As I have stated so often, I LOVE questions! I live with this every day so I forget details that I want to always remember. So, here is more Q and A.
Q. How did your children do with the changes? Everything from not having you there, to looking different, to strength differences?
A. Aleq took it the hardest by far. He awoke that first morning to flashing lights outside his window and raced down the hall to see me being carried out by two strangers and daddy speeding off behind us. The boys were only 5 and 2 and the confusion the unknown must have been really tough. We have wonderful friends who stayed with all my kids until my in-laws arrived. They then saw them rush out of the house when that same friend delivered the message that I was being life flighted. In the following days they couldn't see me because kids are not allowed in the ICU. When they finally did see me, I was dressed different, looked different, just lay there, didn't talk, and there were wires, tubes, lights, and sounds that probably frightened them. They saw daddy only a few minutes every day, their brand new baby sister moved out, and (thankfully) Papa and Naya, Robert's parents, moved in to our house. They were so sweet and loved my kids like no one else could but they weren't mom and dad. There were times when Aleq would just break down and cry and even told my brother that he just wanted things back the way they were.

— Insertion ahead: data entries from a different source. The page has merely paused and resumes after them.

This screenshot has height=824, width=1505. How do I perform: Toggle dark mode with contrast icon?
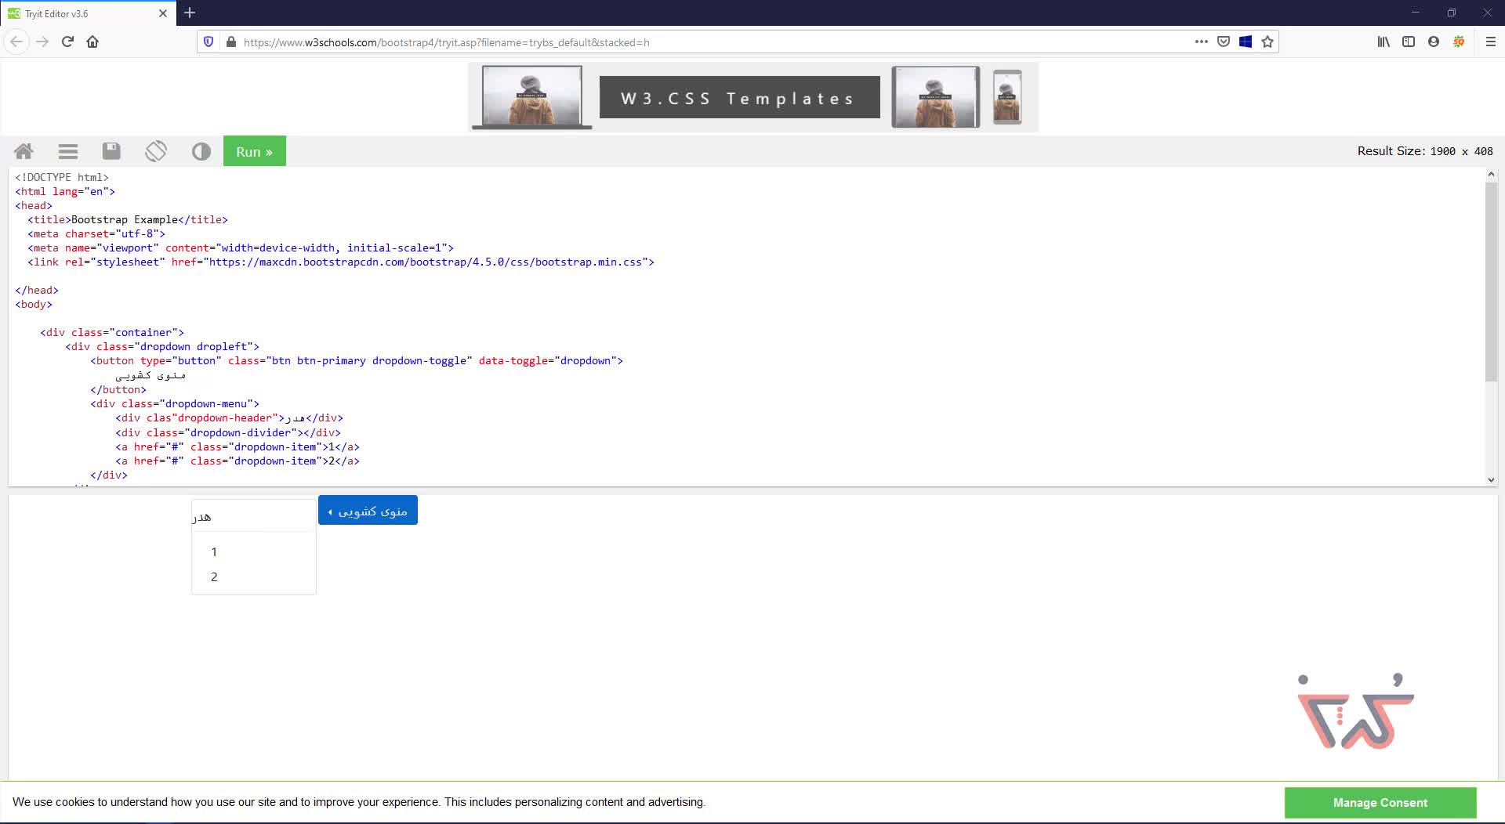(x=201, y=151)
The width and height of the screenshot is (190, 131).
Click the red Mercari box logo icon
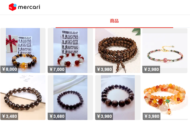tap(13, 7)
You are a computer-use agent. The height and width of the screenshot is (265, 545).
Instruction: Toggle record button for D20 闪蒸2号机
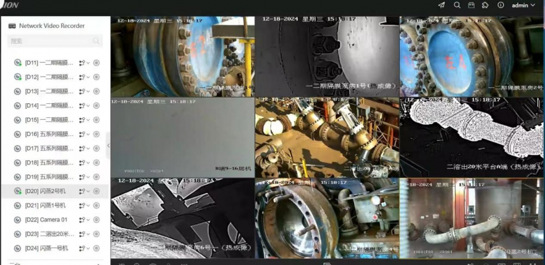click(x=97, y=191)
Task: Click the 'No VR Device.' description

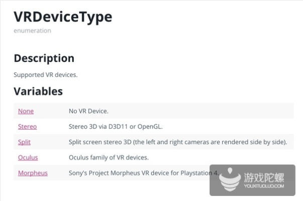Action: 88,111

We tried to make the rare hospital visits less scary with wheelchair rides, treats, visits to the gift shop, and even trips to the therapy gym where they were spoiled rotten by the saintly therapists. When I got to my moms, visits happened almost daily but they mostly ignored me and played with the house full of toys and often visiting cousins.

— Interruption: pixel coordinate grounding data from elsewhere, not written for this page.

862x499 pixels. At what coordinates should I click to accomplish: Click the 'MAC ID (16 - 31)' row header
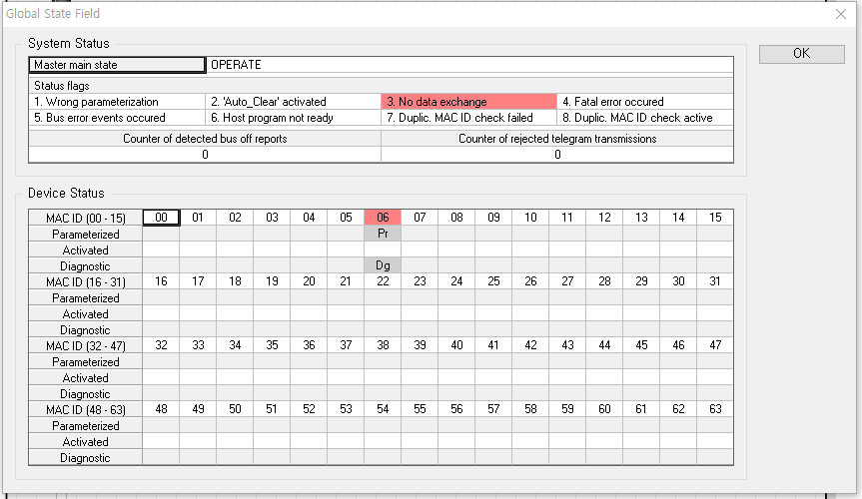85,281
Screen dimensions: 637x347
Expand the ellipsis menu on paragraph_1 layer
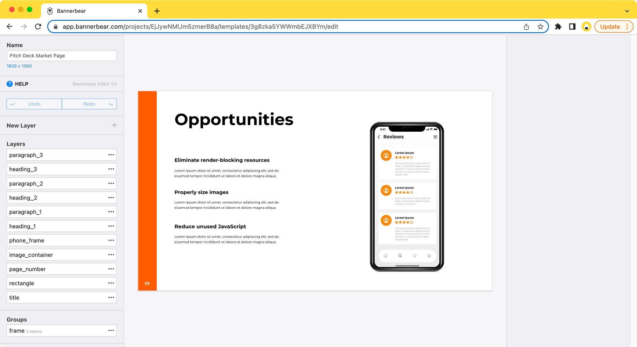(111, 212)
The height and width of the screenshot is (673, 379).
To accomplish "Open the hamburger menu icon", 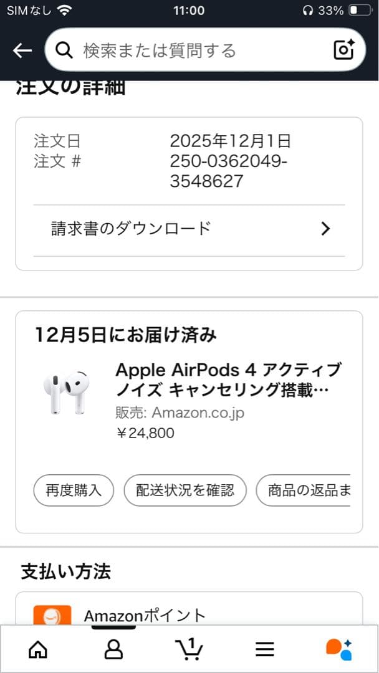I will click(x=265, y=650).
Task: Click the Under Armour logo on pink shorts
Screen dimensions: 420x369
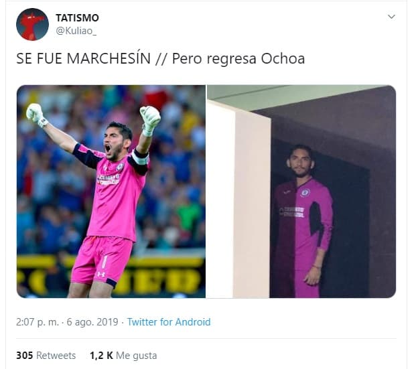Action: point(100,274)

When I was able to spend a whole weekend at home, it was as if it were Christmas the whole time. We didn't even do much of anything but the happiness they showed was incredible!

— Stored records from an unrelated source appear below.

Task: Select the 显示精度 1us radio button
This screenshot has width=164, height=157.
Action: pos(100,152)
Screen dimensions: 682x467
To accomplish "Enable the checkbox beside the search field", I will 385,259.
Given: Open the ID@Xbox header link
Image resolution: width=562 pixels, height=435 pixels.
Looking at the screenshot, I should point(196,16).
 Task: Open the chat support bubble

But they showed remarkable resilience.They seem to have very few negative effects. Quite the opposite. When Ana Jain came home, everybody had to adjust. She was totally confused. If you throw a rock from my mom's front door, you would probably be able to hit my sisters house so we were with Jain every day. Still, coming home was very hard for all involved.
I am convinced that all 3 of my kids were taken care of by our Heavenly Father. They all went through difficult times but they came through it with flying colors. They are more compassionate, appreciative of small things, responsible, and MY SWEET CRITTERS! That's not to say there isn't wildness or naughtiness in our home:)
As far as my looks and strength, Jain and Tommy never seemed to notice. Aleq did and at one point he and his friend, very seriously, decided that I look like Harvey Two Face. It's just not a big deal to them. I find that my reaction has a huge impact on how they view it all. We often laugh at things and our favorite word is strokey. "I cant open that because my hands are too strokey. " "I'm feeling strokey so I need to sit." " Mom, stop singing with that strokey voice." " Don't bug me, I'm strokey." This last one is my personal favorite and I often use it whether or not it has to do with my stroke. Robert and the kids just roll their eyes and shake their heads and often tell me to "come off it, Mama!"
Q. If you had a suction machine when you went home but didn't have the trach...did your mom suction through your mouth and nose?
A. I could not swallow, not even my own saliva, for many, many months. So I used the suction machine like a dentist would, to clear out my mouth.
Q. How was your peg tube different than a G-tube? How long did you have it?
A. Really no difference. A Peg tube is just the generic term for all feeding tubes. I had a G-tube for quite a while, until my stomach stopped working, then I got a JG-tube. Explanation. One more blessing was that my stomach started working again!!
About 9ish months after my stroke, I had worked long and hard on my swallow and I was finally told by my speech therapist that I could try small bits. My first treat? 1/2 of a McDonald's fry. It only took me about 1/2 hour for that huge meal. It took me almost another year to be able to swallow medication and be able to get enough calories orally. I kept the tube for months after tat just to be absolutely sure I didn't need it.
Once on one of my numerous trips to the ER, some doctors were talking right outside of my room. Sadly, I understood EVERY WORD! Gotta love the unsolicited education.